Last week, I led a workshop on planning qualitative data analysis for our state Extension conference. The attendees were great, and asked lots of good questions, including for examples of work that shows how qualitative analysis happens.
I posted a call for examples on Mastodon (where I'm @[email protected]) for examples and received some more to add to my own list. I'm compiling those here:
Deterding, Nicole M., and Mary C. Waters. “Flexible Coding of In-Depth Interviews: A Twenty-First-Century Approach.” Sociological Methods & Research 50, no. 2 (2021): 708–39. https://doi.org/10.1177/0049124118799377.

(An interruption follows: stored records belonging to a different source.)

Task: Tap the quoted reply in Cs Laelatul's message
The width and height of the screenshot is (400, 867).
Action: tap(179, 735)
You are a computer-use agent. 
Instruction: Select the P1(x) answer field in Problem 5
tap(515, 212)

Deterding and Waters offer a clearly-described approach for working with larger-scale interview studies and provide some background on why Grounded Theory has become a default approach to inductive analysis, even when this may not be the best approach.

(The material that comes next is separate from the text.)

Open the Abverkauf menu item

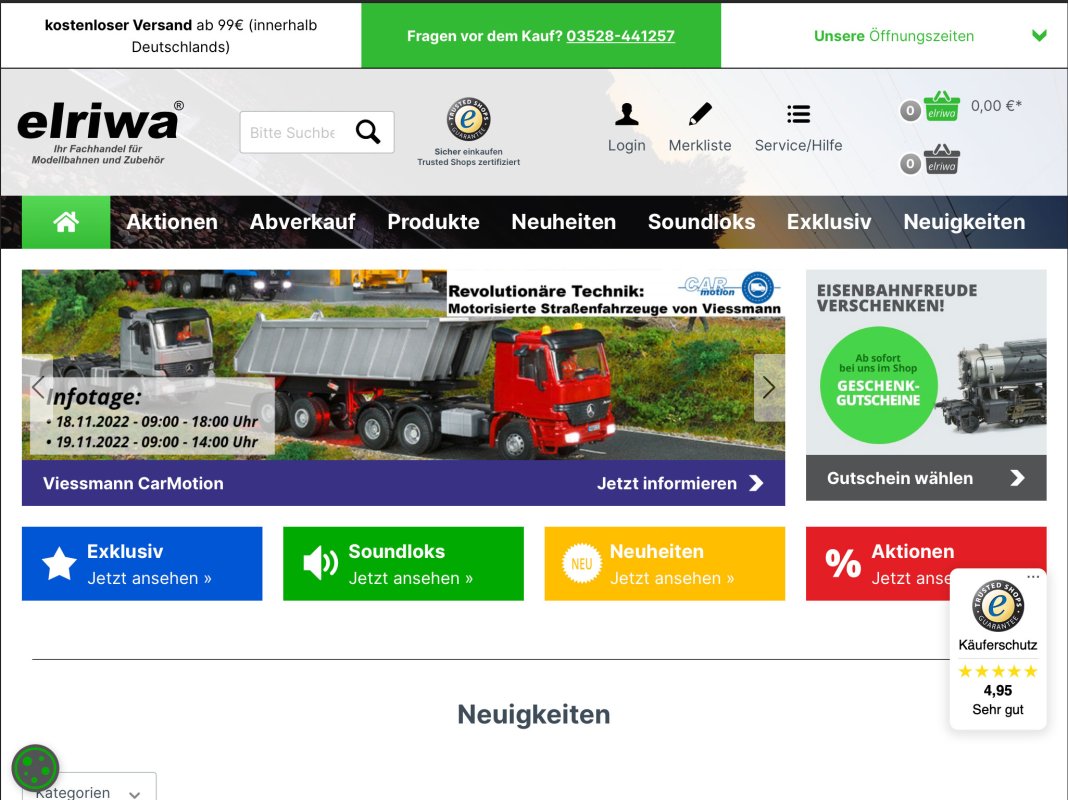[302, 222]

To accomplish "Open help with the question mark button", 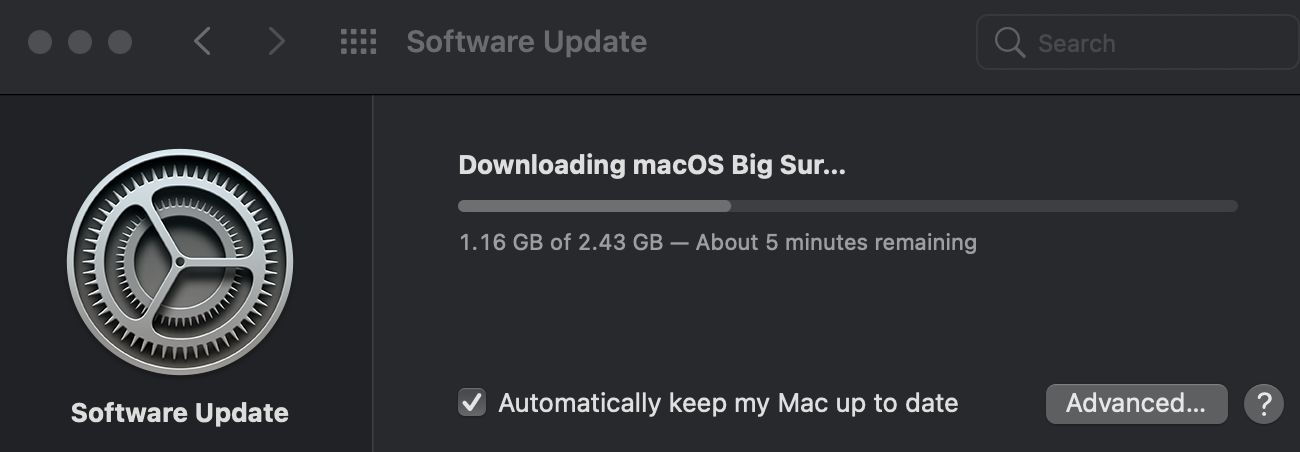I will [x=1264, y=404].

Michalovich, Amir. “Graduate students’ modes of engagement in computer-assisted qualitative data analysis.” International Journal of Social Research Methodology 25, no. 2 (2022): 247–60. https://doi.org/10.1080/13645579.2021.1879359.
Michalovich uses thematic analysis and has a really detailed description of the use of Atlas.ti to develop themes (mostly in the appendix, which did not come with the PDF that I got via InterLibrary Loan, so you may need to go to the website to download the supplemental material).

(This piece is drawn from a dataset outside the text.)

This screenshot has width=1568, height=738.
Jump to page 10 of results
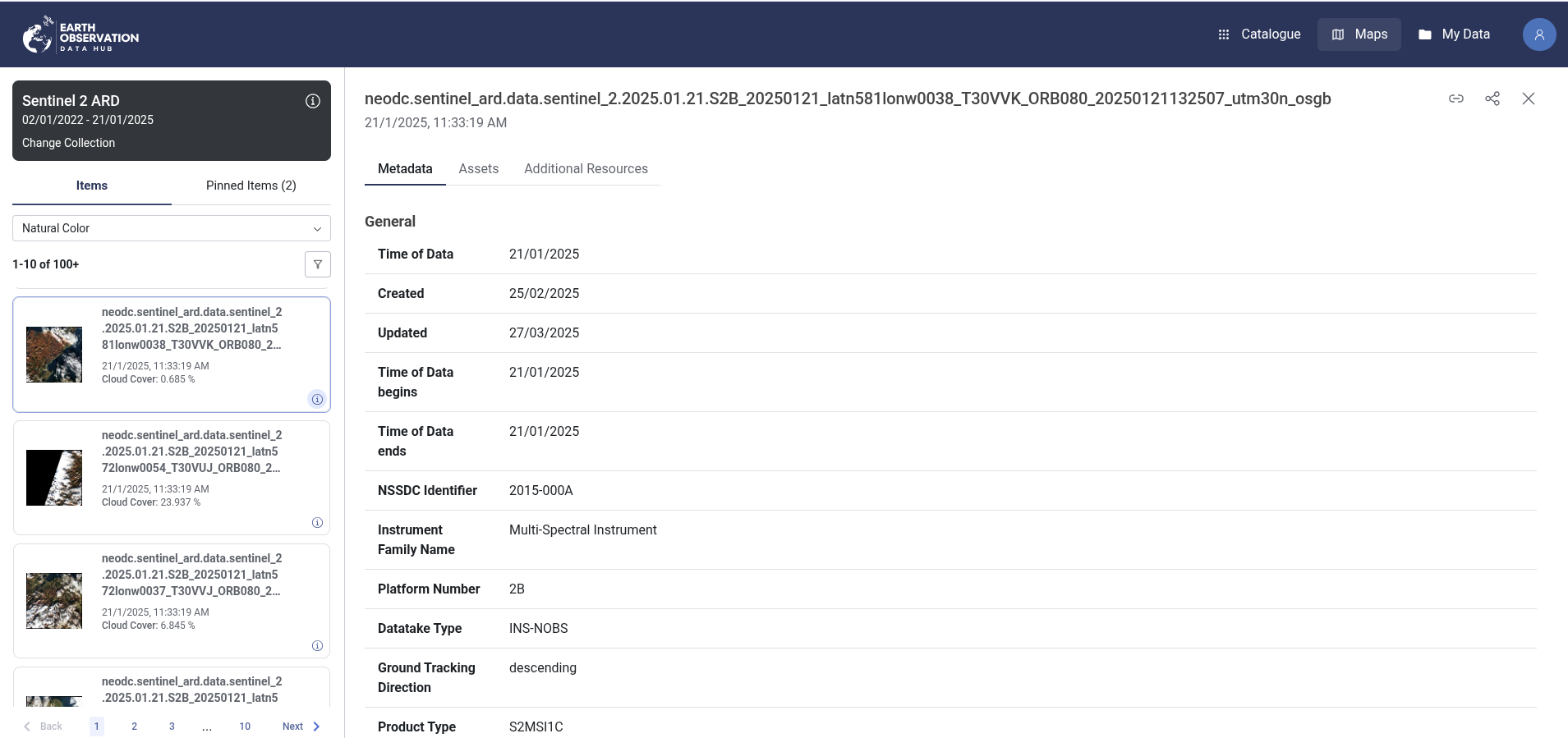click(245, 727)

Lanclos, Donna, and Lawrie Phipps. “Trust, Innovation and Risk: A Contextual Inquiry into Teaching Practices and the Implications for the Use of Technology.” Irish Journal of Technology Enhanced Learning 4, no. 1 (2019): 68–85. https://doi.org/10.22554/ijtel.v4i1.53.
Donna Lanclos pointed to this example, which describes working with a large group to develop analysis of interview data.
Mueller, Jennifer, Marielle Kirstein, Alicia VandeVusse, and Laura Lindberg. “Improving Abortion Underreporting in the United States: A Cognitive Interview Stud.” SocArXiv, January 12, 2022. https://doi.org/10.31235/osf.io/6f34j.
Shesterinina, A. (2016). Collective threat framing and mobilization in civil war. American Political Science Review, 110(3), 411–427. https://doi.org/10.1017/S0003055416000277
Sebastian also suggested the methods appendix to this Political Science work.
Anfara, Vincent A., Kathleen M. Brown, and Terri L. Mangione. “Qualitative Analysis on Stage: Making the Research Process More Public.” Educational Researcher 31, no. 7 (2002): 28–38. http://www.jstor.org/stable/3594403.
I co-teach a course on CAQDAS use in Social Sciences and Education, and we read this piece every year because it's such a good example of using tables to show the process of data analysis.
Kook, Rebecca, Ayelet Harel-Shalev, and Fany Yuval. “Focus Groups and the Collective Construction of Meaning: Listening to Minority Women.” Women’s Studies International Forum 72 (2019): 87–94. https://doi.org/10.1016/j.wsif.2018.12.004.
Natalie Gottlieb pointed to this piece for how it addresses analyzing focus groups at the level of interaction rather than the individual.